Physician education should address the following three areas. The first involves ethical issues of informed consent and proper dissemination of medical information regarding HIV/AIDS. Second, guidelines regarding testing procedures should be addressed to ensure proper counseling opportunities for patients. Finally, physicians should be aware of and adhere to requisite accounting procedures necessary to enable federal and state agencies to calculate prevalence data. Specifically, any educational intervention undertaken at AMCs should focus on the following content areas:
Timely and well directed release of confidential information regarding HIV/AIDS testing and status.
A well-defined understanding of who is and is not “at-risk.”
The appropriateness of HIV/AIDS counseling opportunities before and after testing.
Work site exposures and subsequent testing / reporting procedures.
Onsite administration and reporting of descriptive data necessary for prevalence calculations.

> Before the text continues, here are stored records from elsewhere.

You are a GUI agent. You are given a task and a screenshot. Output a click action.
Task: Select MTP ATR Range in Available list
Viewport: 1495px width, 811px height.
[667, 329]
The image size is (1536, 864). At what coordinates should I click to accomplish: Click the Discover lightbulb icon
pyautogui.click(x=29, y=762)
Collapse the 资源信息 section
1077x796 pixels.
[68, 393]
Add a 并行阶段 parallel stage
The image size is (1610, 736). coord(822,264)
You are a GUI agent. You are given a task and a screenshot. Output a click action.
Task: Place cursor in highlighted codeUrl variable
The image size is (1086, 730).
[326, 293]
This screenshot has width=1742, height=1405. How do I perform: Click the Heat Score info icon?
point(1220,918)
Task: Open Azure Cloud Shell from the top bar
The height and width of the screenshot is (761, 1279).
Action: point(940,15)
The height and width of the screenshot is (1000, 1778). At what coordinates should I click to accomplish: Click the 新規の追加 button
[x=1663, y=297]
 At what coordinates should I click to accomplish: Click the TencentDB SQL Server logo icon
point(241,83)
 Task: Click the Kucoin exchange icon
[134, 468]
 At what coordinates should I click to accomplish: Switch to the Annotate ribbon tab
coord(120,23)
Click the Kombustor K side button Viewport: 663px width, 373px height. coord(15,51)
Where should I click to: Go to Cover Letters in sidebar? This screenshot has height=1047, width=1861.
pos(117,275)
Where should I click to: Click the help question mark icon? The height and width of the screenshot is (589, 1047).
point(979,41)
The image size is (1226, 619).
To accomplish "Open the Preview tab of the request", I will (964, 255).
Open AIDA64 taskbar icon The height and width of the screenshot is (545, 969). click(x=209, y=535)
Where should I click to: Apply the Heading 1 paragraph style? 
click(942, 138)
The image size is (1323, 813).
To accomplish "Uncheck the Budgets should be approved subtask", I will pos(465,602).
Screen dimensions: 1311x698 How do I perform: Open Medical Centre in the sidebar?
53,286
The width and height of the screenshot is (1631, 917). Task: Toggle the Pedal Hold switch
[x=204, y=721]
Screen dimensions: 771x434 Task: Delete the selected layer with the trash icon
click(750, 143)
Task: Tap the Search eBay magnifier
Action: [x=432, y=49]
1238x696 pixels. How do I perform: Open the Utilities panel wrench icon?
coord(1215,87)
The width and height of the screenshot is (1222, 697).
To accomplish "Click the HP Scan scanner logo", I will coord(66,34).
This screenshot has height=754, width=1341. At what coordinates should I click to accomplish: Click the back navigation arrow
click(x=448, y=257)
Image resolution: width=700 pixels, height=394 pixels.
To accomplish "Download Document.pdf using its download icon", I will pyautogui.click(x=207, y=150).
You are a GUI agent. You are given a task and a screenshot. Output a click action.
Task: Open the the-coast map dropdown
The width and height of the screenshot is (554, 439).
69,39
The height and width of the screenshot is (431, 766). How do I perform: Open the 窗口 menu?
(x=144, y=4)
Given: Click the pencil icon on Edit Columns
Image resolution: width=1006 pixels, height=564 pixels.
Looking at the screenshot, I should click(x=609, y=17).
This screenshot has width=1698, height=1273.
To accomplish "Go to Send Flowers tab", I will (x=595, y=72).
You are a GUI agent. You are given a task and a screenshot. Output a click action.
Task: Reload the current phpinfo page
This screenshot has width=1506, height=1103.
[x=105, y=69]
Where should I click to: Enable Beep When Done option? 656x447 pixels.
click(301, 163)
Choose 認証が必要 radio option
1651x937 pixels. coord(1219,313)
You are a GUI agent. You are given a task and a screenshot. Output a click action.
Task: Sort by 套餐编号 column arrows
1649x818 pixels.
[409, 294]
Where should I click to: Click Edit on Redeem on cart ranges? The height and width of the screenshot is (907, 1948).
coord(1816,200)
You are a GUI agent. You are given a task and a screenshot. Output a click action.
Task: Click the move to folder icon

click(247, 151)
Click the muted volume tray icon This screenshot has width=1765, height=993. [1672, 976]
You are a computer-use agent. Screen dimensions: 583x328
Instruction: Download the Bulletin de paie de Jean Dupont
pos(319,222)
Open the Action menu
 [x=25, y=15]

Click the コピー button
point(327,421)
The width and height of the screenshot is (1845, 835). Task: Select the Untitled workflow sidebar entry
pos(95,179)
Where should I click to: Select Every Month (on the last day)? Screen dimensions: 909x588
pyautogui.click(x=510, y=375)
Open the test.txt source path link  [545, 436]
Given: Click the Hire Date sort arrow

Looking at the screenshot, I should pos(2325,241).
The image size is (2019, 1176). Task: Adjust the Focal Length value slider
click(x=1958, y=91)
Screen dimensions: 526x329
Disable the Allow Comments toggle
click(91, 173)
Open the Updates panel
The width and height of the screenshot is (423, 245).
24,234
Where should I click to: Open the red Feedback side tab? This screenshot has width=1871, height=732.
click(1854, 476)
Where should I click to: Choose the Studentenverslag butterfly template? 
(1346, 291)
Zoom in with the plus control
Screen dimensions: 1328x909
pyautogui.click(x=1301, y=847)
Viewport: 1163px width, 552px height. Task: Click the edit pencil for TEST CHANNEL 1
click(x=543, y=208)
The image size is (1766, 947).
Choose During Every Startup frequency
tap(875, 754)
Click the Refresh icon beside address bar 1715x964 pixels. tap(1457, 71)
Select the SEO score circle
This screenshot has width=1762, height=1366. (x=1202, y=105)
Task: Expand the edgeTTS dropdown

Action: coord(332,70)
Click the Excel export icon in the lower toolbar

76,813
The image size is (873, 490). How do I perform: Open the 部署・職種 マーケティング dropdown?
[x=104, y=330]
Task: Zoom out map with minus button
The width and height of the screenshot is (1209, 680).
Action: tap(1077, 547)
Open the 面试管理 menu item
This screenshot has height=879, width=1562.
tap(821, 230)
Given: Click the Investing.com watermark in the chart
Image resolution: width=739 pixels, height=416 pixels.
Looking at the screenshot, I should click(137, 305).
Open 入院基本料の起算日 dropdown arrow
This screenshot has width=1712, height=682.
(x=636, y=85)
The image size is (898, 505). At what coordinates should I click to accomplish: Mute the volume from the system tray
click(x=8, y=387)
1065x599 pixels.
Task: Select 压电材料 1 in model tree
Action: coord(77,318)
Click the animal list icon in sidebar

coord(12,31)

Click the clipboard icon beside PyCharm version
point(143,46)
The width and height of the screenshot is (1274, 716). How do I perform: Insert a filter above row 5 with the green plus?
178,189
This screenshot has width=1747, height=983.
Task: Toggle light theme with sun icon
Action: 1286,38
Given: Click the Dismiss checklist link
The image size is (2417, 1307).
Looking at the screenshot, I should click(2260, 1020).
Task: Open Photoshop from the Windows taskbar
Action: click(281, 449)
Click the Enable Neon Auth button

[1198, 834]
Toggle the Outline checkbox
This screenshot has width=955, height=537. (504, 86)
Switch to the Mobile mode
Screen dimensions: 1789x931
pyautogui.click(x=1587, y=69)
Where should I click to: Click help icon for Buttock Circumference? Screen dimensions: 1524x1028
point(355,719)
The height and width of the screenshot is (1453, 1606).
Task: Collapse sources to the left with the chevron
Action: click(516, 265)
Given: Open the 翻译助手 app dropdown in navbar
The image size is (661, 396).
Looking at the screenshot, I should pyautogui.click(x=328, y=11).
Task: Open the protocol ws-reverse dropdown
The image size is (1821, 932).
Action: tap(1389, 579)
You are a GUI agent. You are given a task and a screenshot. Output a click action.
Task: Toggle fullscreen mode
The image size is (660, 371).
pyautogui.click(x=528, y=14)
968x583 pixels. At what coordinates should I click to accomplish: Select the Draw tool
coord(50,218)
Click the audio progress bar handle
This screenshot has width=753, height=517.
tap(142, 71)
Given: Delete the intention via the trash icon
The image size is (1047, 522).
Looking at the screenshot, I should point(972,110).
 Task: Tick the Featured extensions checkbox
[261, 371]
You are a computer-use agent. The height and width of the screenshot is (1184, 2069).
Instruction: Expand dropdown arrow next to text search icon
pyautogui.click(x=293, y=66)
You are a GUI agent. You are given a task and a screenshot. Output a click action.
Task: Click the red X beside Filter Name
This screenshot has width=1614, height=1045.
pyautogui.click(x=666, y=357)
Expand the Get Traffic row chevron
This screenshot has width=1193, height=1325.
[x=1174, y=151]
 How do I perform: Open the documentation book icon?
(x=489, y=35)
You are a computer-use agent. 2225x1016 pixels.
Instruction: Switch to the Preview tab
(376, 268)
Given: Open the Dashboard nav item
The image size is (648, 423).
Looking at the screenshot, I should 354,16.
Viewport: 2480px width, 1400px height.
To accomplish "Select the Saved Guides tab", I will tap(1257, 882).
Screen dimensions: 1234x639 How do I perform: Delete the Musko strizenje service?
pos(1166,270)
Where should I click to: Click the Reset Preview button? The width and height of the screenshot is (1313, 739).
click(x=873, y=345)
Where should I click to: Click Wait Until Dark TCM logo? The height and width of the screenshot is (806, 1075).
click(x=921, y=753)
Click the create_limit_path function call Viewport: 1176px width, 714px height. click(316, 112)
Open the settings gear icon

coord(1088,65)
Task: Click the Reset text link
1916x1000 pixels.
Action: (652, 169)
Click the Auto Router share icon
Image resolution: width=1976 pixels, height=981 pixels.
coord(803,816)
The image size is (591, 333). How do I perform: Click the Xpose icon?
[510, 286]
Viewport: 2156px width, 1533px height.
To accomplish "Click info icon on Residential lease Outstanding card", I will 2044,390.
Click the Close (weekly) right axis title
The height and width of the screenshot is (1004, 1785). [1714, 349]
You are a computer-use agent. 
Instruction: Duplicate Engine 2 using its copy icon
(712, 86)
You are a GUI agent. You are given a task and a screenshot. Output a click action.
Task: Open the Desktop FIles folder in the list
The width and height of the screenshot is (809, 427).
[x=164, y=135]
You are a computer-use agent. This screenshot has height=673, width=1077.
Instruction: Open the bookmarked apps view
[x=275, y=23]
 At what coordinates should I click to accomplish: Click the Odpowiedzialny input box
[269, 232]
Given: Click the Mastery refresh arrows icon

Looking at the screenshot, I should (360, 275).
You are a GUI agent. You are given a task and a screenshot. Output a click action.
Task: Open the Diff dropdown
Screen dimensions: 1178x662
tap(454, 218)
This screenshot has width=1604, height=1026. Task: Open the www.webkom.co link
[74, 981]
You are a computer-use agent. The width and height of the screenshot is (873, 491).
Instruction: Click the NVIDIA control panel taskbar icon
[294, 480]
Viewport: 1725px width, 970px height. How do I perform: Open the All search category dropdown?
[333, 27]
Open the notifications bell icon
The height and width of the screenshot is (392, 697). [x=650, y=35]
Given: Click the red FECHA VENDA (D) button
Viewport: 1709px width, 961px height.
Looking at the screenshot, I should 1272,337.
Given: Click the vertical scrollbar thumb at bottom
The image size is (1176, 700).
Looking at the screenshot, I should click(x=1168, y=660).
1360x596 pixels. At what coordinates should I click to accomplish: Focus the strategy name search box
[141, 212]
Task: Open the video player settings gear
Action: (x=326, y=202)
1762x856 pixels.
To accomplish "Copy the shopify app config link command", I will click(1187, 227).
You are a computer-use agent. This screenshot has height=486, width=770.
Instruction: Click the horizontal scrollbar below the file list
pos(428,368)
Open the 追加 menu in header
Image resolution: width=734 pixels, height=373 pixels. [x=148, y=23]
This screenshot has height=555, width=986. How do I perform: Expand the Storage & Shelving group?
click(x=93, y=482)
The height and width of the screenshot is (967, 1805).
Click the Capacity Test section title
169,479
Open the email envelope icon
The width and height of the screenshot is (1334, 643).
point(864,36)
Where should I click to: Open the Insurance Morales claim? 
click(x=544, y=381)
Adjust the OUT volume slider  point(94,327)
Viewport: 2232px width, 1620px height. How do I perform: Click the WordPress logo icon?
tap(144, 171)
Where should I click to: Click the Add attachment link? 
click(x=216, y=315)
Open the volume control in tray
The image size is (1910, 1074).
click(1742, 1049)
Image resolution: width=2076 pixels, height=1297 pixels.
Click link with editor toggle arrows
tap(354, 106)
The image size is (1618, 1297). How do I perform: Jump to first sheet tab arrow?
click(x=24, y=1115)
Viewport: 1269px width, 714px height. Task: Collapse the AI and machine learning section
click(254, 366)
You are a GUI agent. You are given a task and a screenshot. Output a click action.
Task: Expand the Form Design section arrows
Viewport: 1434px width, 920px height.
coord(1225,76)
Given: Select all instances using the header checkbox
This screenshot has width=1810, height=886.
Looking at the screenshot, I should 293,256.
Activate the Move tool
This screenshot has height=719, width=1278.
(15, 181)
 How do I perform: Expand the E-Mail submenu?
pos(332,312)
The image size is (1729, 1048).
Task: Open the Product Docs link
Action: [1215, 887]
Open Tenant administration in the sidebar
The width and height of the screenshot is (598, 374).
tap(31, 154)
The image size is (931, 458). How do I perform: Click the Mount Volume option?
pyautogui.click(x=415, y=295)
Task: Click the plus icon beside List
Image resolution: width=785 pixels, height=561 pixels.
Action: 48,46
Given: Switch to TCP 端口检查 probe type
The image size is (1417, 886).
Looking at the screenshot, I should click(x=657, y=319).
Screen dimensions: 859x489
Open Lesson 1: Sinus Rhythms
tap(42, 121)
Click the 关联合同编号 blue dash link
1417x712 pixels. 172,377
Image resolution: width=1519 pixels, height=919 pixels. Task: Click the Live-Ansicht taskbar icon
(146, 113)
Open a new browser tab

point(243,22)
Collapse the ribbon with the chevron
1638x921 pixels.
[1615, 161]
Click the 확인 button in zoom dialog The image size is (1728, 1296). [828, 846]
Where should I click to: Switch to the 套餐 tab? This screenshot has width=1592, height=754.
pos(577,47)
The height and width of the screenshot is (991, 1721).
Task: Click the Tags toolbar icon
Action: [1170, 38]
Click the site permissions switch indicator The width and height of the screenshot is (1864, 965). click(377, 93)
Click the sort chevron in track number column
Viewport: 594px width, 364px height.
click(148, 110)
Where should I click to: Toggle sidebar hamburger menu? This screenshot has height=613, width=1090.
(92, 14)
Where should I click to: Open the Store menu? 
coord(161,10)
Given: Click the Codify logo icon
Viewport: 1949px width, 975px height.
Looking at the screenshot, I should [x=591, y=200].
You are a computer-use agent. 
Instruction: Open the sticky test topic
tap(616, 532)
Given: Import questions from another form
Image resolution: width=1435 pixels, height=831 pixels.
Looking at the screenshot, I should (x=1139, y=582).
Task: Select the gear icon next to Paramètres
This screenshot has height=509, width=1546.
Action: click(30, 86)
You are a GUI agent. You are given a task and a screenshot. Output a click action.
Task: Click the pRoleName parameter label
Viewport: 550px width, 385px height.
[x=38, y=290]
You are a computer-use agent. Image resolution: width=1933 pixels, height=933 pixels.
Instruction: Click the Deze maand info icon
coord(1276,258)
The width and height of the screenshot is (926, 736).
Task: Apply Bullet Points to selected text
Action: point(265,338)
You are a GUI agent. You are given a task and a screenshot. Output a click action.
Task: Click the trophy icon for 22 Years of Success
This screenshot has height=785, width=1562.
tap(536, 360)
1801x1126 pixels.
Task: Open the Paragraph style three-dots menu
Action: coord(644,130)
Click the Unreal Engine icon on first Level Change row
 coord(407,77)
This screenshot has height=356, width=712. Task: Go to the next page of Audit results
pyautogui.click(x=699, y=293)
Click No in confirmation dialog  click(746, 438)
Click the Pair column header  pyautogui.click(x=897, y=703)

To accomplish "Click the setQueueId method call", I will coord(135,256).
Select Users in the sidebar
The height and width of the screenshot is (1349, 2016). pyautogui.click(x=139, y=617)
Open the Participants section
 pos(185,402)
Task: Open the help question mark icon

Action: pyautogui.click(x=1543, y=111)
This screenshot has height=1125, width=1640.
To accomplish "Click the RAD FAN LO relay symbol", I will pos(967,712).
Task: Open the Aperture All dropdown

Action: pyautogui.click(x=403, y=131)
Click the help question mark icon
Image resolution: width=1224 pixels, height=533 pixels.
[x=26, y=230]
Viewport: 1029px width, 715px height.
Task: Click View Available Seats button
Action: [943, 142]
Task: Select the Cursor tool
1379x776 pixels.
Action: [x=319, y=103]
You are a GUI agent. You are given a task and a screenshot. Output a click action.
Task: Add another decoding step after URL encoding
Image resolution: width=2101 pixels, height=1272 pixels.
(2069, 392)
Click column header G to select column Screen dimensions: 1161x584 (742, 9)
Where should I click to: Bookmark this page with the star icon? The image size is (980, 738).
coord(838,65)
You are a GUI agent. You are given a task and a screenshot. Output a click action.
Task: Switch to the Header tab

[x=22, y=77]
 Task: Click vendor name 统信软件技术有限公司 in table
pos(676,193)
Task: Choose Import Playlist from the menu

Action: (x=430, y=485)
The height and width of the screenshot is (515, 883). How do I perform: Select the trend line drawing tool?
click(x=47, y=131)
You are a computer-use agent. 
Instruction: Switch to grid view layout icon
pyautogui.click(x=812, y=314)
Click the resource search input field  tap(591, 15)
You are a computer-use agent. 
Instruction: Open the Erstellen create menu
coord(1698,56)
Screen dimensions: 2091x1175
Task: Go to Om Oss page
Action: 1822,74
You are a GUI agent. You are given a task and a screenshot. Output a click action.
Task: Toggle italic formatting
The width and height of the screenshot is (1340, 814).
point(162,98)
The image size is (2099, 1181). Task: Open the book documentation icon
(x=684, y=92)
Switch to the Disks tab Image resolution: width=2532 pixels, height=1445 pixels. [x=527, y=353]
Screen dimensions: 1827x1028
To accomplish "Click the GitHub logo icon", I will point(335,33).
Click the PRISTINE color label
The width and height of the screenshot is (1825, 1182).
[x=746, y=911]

The findings of this study, though original and descriptive in nature, raise many questions surrounding the adequacy of physicians' understanding of both state law and institutional policy regarding the proper administrative care of patients with HIV/AIDS. To optimize the quality of care it is of paramount importance that medical staff at all levels (i.e., resident, fellows, and attending physicians) become aware of state statute and institutional guidelines. Of particular interest to future research efforts should be the level of congruency between institutional policy and state law. By examining the questions broached in this study, physicians will be better suited to accommodate the HIV/AIDS patient in terms of providing well-balanced services and quality care. Also, investigations should examine associations among bias, knowledge and perceptions, and quality of patient care. Finally, consideration should be given to the impact of a collaborative association between hospital administration and the physician. To foster an open dialogue between the two in order to disseminate timely and accurate information, continuing medical education initiatives must assume an active role, one which ensures patient safety as well as the safety of society in general.